¿Qué haré cuando todo arde?
La unidad de las artes cuestiona la canónica de los géneros literarios. Las novelas de Lobo Antunes pertenecerían a ese territorio donde la escritura actúa como una forma de conocimiento, ignorando cualquier límite o norma.
Las novelas de Lobo Antunes pertenecerían a ese territorio donde la escritura actúa como una forma de conocimiento, ignorando cualquier límite o norma. Su estilo no está exento de sustancia narrativa, pero su impulso no se agota en la anécdota, sino que se prolonga en un análisis minucioso de la naturaleza humana, el lenguaje, los objetos. En esta ocasión, Lobo Antunes explora la intimidad de un travesti evocado por un hijo que contempla su cuerpo sin vida. Un largo monólogo que especula sobre la constitución y disgregación de la identidad. Los recuerdos que acuden a la mente del narrador evidencian que la personalidad es una ficción. Sólo hay estados de conciencia que asociamos a un quimérico e improbable yo. La memoria que reconstruye la vida del difunto -“un payaso con plumas y lentejuelas y peluca”- pone de manifiesto la precariedad de las identidades.
De acuerdo con la cita de Epifanio que precede al relato, no hay un yo fijo y clausurado, sino una constelación de emociones que transitan de unos seres a otros.
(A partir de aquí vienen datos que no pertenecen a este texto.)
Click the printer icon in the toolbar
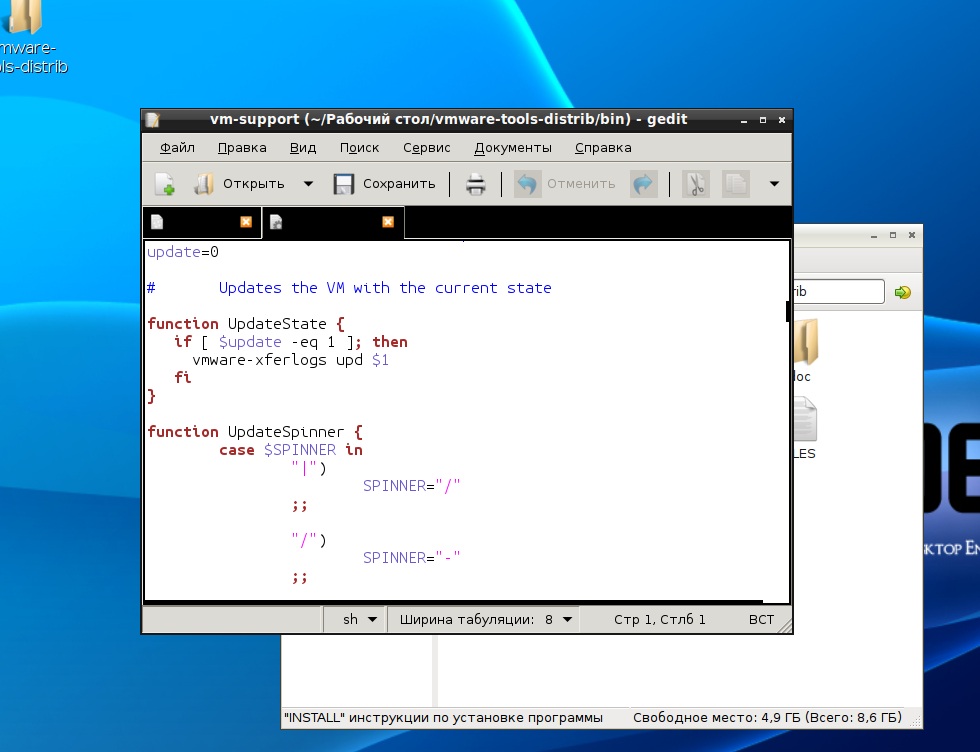click(x=476, y=184)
El muerto y el hijo sólo son dos subjetividades que se confunden entre sí, vaciándose en un diálogo imposible. Ese cauce no afecta tan sólo a lo humano. Lo que somos también se dispersa en las cosas. Los objetos o los animales no están menos arraigados a nuestro yo. Al igual que Lowry o Lispector, Lobo Antunes adopta una disposición de escucha ante un mundo que se dice en el hombre, utilizando el lenguaje para manifestarse. Este punto de vista no está muy alejado del programa de la fenomenología, que sólo pretendía un conocimiento exacto de las cosas, con independencia de su uso.
Lobo Antunes recrea la peripecia de sus personajes, situándolos en la perspectiva de la muerte. Su devenir es un camino imparable hacia la disolución. Los afeites con los que los travestidos intentan modificar un error de la naturaleza apenas pueden ocultar la desolación de unas vidas marcadas por la humillación y el desprecio. Lisboa es algo más que la ciudad donde transcurren los hechos. Transfigurada en espacio mítico, sus calles y plazas hablan por sí mismas. Lobo Antunes sólo les presta una voz despreocupada de la fidelidad al dato objetivo. Es imposible no pensar en Vergílio Ferreira, que asimila el declive del cuerpo a la decadencia de Lisboa.
La literatura de Lobo Antunes no es complaciente con el lector. Admirador de Lezama Lima, su nivel de exigencia se inscribe en esa concepción de lo literario que rechaza el conformismo, buscando incesantemente nuevas formas de expresión. Su manera narrativa, que recuerda la técnica del flujo de conciencia de Joyce, se opone al regreso de la novela decimonónica, que ha sustituido como modelo de referencia a Faulkner por Stendhal o Victor Hugo. Crónica de la derrota y del desmoronamiento existencial, ¿Qué haré cuando todo arde? nos muestra la plenitud de una escritura cada vez más limpia y exacta, sin otra ambición que explorar las posibilidades del lenguaje para hablar sobre la muerte, la memoria y la identidad.